==== DATA EXTRACT
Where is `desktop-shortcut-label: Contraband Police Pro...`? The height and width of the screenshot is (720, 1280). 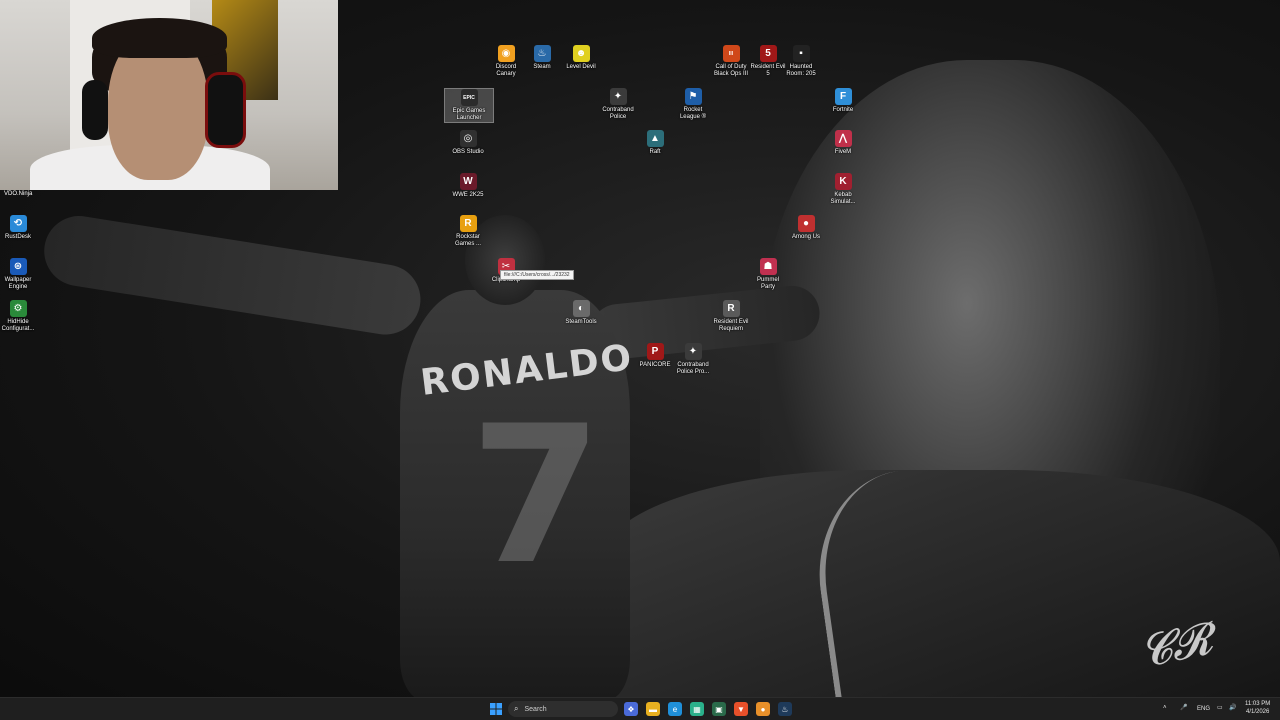 desktop-shortcut-label: Contraband Police Pro... is located at coordinates (693, 368).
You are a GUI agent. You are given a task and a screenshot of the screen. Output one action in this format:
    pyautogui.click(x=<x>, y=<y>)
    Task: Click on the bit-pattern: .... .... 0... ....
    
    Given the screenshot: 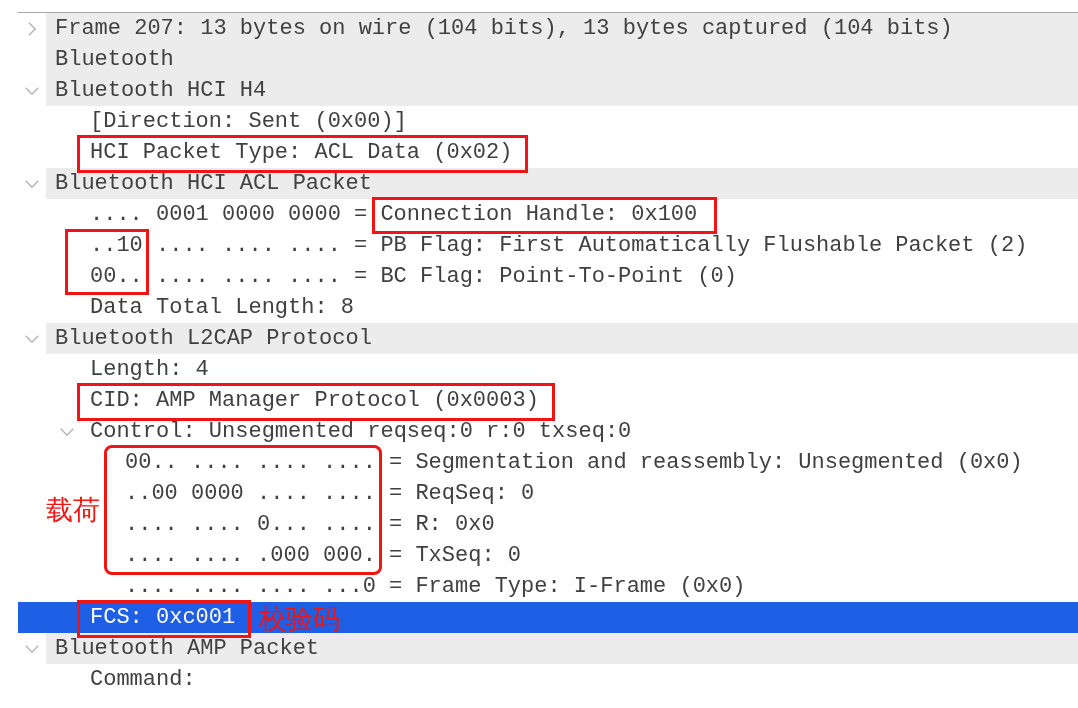 What is the action you would take?
    pyautogui.click(x=250, y=525)
    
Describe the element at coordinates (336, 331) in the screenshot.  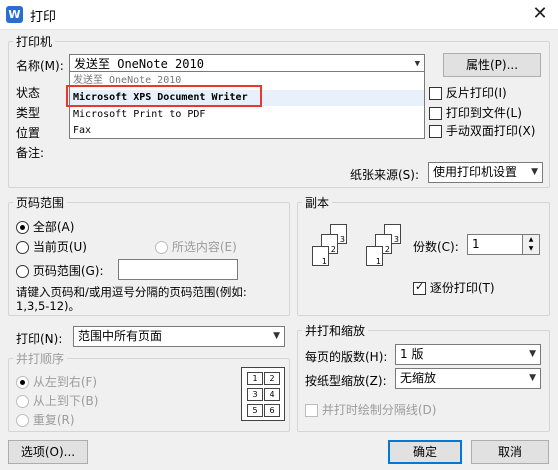
I see `zoom-group-label: 并打和缩放` at that location.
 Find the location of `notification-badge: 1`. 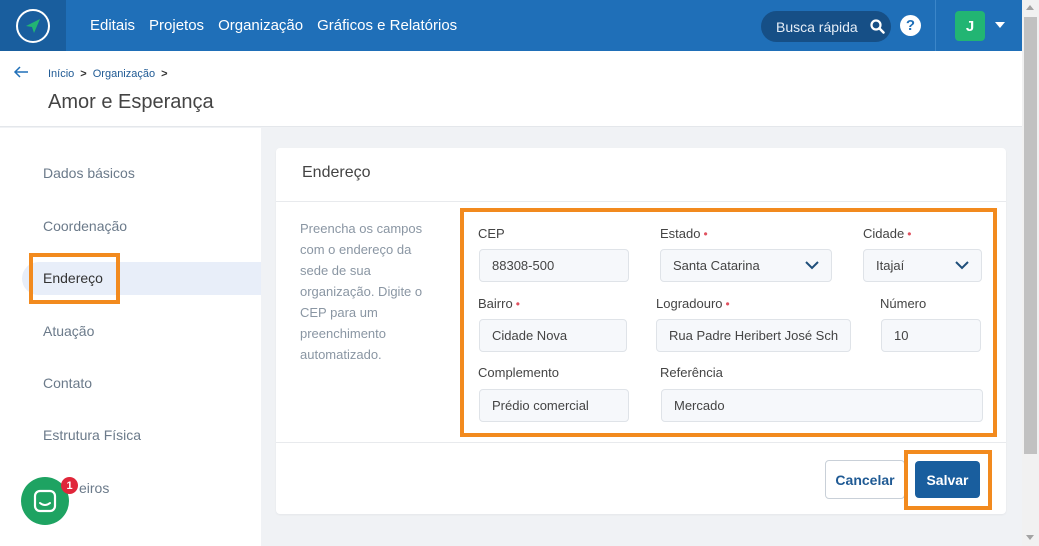

notification-badge: 1 is located at coordinates (70, 486).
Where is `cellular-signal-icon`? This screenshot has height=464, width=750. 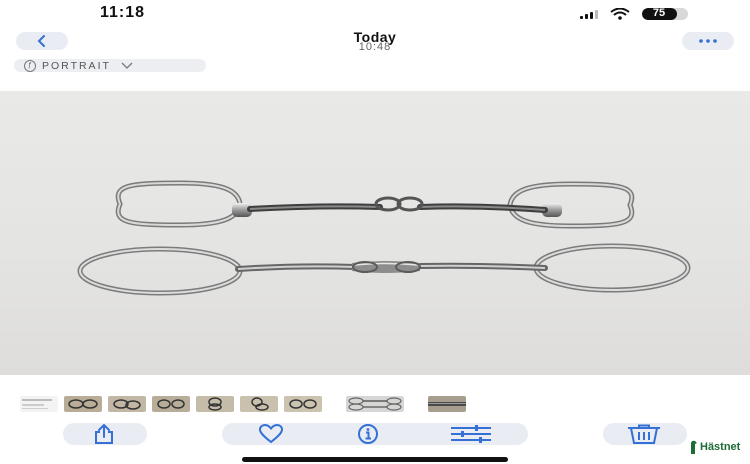
cellular-signal-icon is located at coordinates (589, 14).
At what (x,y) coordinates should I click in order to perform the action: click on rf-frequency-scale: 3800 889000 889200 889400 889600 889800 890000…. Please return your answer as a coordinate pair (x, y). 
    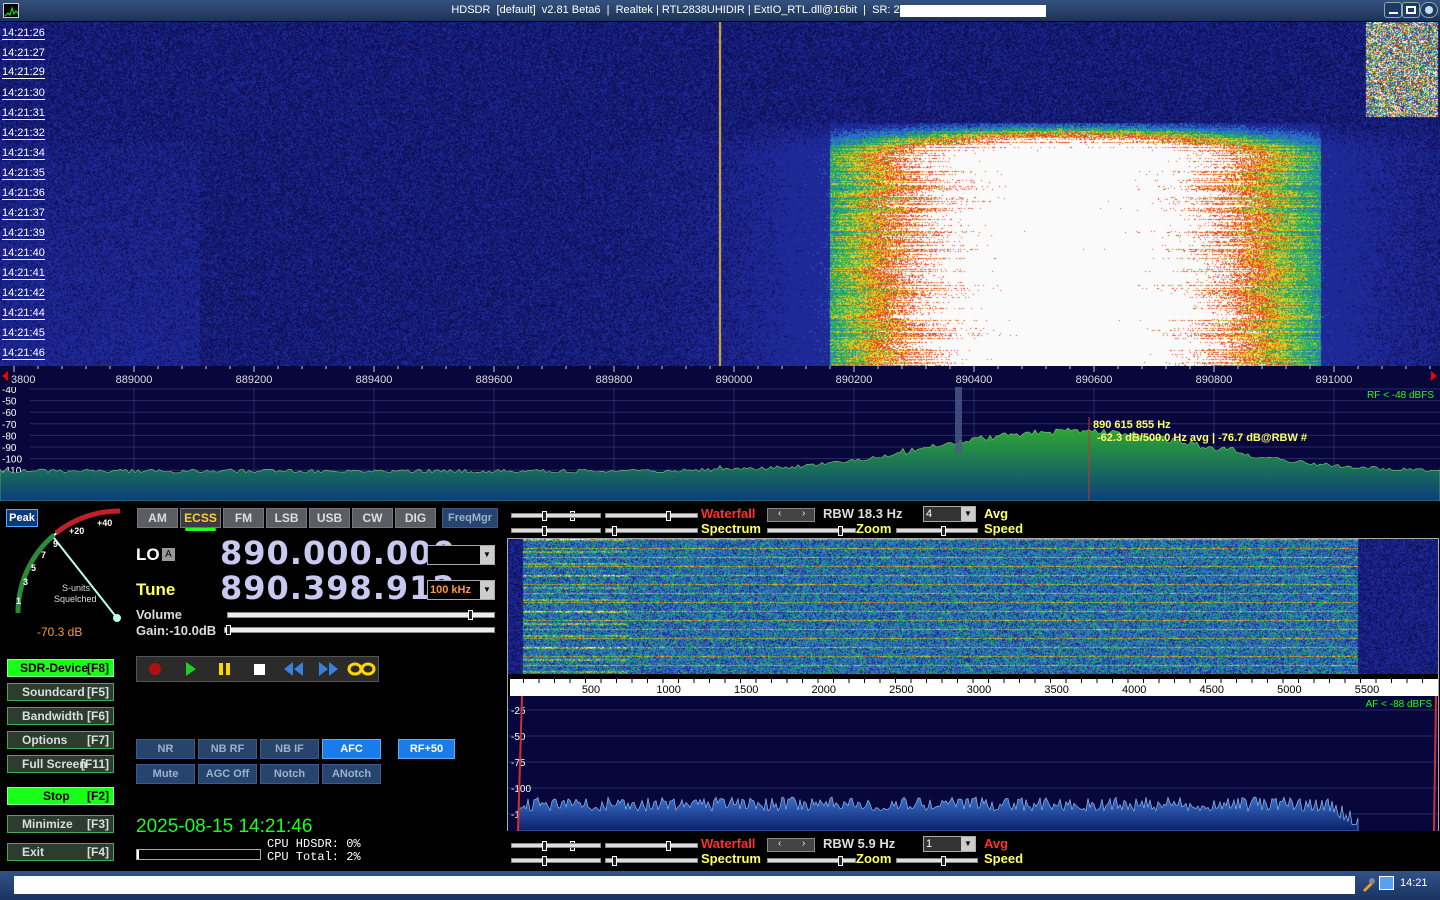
========
• **HOW TO COMPLETE THIS TASK**
Can you reproduce the listing starting at the line that contains "Describe the element" and ending at the end of the listing, swapping "screenshot" for "screen capture" and leaving everything else unchanged? Omit the pictures from your answer.

• **RESPONSE BOX**
Describe the element at coordinates (336, 331) in the screen capture.  
I see `zoom-group-label: 并打和缩放` at that location.
 Find the location of `notification-badge: 1`. 

notification-badge: 1 is located at coordinates (70, 486).
Where is `cellular-signal-icon`? This screen capture has height=464, width=750. 
cellular-signal-icon is located at coordinates (589, 14).
At what (x,y) coordinates should I click in order to perform the action: click on rf-frequency-scale: 3800 889000 889200 889400 889600 889800 890000…. Please return your answer as a coordinate pair (x, y). 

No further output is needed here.